*** Opening DATA ***
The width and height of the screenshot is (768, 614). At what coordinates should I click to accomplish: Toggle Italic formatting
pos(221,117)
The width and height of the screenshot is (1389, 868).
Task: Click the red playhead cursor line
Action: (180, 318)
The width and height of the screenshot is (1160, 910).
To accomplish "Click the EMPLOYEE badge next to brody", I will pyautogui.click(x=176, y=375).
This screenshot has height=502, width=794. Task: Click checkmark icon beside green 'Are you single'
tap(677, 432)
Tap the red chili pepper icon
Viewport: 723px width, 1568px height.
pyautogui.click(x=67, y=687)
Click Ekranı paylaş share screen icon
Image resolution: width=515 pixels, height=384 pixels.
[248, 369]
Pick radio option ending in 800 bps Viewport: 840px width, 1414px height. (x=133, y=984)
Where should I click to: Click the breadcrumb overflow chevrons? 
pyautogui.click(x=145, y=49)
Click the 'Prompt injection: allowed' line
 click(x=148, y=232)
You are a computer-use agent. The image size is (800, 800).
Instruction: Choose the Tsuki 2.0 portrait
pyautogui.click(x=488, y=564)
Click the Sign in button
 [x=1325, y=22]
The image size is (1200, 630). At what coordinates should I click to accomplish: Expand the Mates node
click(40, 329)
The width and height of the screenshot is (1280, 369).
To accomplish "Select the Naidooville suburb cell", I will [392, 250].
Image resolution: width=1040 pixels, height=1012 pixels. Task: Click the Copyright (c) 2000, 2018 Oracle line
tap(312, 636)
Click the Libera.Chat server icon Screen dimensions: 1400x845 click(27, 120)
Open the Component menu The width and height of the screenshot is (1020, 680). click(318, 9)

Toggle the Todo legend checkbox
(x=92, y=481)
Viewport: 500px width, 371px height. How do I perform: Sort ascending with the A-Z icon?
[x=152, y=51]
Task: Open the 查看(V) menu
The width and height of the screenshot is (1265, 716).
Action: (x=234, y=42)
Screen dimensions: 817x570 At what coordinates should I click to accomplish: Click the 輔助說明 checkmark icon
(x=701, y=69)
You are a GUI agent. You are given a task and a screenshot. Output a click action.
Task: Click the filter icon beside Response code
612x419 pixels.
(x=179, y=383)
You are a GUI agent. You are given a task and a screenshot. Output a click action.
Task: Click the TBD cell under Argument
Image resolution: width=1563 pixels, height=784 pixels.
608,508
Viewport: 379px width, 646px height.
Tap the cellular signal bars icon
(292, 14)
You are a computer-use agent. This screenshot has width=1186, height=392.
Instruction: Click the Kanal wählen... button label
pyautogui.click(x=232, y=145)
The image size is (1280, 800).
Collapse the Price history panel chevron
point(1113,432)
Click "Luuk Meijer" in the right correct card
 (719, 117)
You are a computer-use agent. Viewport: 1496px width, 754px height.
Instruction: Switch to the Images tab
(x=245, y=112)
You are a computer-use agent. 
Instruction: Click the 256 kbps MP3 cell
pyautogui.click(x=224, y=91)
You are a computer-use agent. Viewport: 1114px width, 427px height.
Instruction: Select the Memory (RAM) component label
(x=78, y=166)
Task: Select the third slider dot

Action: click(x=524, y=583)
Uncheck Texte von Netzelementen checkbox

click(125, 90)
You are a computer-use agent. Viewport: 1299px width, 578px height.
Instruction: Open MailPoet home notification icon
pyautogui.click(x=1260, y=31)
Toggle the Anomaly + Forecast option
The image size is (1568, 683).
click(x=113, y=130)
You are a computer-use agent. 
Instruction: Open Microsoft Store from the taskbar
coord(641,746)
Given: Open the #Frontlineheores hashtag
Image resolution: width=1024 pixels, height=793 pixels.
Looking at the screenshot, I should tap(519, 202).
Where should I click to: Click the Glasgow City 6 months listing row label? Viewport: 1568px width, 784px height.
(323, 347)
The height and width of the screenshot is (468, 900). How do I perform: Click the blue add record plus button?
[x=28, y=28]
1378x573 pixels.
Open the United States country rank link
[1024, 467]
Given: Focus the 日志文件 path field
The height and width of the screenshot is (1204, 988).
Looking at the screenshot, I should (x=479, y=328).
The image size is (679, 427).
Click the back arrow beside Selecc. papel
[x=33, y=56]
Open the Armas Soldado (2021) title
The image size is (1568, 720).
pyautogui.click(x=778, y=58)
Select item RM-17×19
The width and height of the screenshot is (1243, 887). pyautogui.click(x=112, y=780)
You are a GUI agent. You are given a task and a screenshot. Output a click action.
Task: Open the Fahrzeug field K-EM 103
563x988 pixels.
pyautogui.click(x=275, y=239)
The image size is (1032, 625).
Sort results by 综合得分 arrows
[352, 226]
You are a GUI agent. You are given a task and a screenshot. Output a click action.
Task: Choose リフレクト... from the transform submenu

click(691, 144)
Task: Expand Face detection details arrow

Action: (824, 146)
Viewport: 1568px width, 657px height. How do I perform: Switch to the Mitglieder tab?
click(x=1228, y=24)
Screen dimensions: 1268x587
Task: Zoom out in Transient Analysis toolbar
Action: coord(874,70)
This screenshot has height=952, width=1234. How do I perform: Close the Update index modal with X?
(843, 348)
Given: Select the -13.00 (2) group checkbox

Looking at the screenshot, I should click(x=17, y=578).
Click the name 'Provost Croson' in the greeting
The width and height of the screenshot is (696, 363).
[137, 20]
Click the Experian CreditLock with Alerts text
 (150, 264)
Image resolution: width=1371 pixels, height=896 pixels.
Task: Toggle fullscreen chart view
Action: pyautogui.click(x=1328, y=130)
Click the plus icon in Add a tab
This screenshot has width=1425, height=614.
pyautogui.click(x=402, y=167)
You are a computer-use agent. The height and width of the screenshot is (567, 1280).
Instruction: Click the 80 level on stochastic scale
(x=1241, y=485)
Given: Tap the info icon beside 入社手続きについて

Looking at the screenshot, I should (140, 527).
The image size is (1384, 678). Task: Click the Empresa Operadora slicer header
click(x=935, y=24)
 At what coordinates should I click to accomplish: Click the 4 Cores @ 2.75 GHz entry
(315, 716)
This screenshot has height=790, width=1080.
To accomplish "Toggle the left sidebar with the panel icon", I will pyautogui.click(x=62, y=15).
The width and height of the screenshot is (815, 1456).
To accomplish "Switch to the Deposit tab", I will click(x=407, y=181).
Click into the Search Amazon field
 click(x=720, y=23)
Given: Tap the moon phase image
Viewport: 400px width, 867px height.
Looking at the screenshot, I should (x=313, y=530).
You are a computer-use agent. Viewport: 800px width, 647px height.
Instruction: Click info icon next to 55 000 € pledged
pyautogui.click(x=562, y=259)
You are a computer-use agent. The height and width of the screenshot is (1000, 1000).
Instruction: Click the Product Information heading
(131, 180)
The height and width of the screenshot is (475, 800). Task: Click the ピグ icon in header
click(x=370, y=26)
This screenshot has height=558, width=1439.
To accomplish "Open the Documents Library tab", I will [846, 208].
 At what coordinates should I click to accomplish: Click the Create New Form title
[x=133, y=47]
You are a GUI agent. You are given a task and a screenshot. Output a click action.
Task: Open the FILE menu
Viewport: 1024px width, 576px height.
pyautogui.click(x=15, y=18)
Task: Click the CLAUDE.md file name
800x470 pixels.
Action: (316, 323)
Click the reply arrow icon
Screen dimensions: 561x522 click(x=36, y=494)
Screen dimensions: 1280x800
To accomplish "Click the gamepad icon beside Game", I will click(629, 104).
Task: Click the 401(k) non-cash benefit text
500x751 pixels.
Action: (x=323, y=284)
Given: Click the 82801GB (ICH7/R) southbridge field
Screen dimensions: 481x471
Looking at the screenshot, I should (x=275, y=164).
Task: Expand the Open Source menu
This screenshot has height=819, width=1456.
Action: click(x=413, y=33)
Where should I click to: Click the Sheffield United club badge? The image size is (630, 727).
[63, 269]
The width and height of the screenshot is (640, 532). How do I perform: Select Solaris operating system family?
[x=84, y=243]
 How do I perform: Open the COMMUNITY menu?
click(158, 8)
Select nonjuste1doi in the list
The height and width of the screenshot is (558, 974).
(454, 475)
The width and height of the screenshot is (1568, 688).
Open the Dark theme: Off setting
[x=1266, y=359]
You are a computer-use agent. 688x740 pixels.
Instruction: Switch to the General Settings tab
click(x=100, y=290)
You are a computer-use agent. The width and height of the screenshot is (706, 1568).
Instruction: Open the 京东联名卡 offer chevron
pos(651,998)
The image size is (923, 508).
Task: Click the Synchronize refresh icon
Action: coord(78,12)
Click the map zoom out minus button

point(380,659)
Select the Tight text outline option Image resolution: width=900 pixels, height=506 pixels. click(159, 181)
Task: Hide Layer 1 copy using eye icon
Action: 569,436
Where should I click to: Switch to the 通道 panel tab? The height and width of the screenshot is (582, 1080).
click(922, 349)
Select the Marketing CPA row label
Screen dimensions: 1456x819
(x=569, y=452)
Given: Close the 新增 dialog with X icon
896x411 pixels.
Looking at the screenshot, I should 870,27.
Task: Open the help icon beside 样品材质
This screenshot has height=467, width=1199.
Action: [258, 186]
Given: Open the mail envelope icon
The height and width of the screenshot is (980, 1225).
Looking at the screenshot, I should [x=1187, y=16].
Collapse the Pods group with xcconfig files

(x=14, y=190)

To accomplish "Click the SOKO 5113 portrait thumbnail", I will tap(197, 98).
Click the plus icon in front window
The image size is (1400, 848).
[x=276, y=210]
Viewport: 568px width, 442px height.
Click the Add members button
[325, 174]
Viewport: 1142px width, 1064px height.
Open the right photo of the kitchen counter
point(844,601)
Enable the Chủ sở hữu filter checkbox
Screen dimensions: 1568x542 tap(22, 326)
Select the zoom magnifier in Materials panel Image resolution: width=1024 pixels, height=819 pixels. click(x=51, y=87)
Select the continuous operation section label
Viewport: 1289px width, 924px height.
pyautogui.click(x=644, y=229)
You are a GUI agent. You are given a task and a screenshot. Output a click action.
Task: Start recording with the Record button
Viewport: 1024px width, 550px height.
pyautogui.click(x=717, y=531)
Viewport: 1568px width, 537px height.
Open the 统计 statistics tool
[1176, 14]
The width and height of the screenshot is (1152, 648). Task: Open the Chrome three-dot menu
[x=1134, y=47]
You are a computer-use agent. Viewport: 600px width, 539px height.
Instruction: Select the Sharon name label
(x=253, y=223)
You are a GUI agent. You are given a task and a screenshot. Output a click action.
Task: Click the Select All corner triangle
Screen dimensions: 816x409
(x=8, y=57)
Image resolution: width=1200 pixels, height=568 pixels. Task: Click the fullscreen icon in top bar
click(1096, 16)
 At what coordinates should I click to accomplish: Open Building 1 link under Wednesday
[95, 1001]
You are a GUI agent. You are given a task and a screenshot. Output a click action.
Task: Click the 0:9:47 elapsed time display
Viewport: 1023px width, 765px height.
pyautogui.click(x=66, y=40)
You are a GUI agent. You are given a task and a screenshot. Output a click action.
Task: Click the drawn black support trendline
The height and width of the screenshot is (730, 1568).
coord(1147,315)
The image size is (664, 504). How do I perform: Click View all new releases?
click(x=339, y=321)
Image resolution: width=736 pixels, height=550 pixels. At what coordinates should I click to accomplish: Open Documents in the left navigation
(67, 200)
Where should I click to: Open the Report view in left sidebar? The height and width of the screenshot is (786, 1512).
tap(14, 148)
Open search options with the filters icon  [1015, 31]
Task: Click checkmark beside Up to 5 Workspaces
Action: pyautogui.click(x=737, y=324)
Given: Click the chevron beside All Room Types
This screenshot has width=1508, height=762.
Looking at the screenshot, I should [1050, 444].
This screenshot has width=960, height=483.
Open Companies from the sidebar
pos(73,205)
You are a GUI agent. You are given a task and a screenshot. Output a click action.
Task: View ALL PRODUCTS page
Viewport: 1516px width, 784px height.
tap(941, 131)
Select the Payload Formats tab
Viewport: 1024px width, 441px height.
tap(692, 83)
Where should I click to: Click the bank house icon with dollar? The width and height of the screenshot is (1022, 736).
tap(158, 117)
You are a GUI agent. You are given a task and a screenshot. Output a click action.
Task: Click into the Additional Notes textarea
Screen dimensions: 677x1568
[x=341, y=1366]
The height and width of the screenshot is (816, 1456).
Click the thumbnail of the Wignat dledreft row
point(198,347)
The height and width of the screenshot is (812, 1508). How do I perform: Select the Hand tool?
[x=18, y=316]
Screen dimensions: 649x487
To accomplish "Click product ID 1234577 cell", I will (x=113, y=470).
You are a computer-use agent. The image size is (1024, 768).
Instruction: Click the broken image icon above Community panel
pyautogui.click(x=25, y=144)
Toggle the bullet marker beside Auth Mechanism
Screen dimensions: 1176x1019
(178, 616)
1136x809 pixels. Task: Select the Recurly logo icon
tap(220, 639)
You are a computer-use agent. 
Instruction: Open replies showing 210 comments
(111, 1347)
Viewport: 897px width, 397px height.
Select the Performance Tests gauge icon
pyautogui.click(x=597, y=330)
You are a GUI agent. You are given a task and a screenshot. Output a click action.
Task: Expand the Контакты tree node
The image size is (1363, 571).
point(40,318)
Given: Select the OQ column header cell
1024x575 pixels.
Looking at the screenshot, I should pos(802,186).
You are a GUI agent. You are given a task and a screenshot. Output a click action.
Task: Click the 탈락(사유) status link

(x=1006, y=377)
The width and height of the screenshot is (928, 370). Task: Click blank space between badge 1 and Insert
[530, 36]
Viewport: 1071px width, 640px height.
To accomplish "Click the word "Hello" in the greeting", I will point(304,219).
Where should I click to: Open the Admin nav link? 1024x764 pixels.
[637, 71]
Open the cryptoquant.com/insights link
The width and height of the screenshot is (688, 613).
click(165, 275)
*** Closing DATA ***
WHAT YOU NEED TO DO:
The entries above hold a line with "Tap the red chili pepper icon" and a later line with "Pick radio option". Write out exactly those lines and all lines between, nothing more.

RESULT OF THIS TASK:
Tap the red chili pepper icon
Viewport: 723px width, 1568px height.
pyautogui.click(x=67, y=687)
Click Ekranı paylaş share screen icon
Image resolution: width=515 pixels, height=384 pixels.
[248, 369]
Pick radio option ending in 800 bps Viewport: 840px width, 1414px height. (x=133, y=984)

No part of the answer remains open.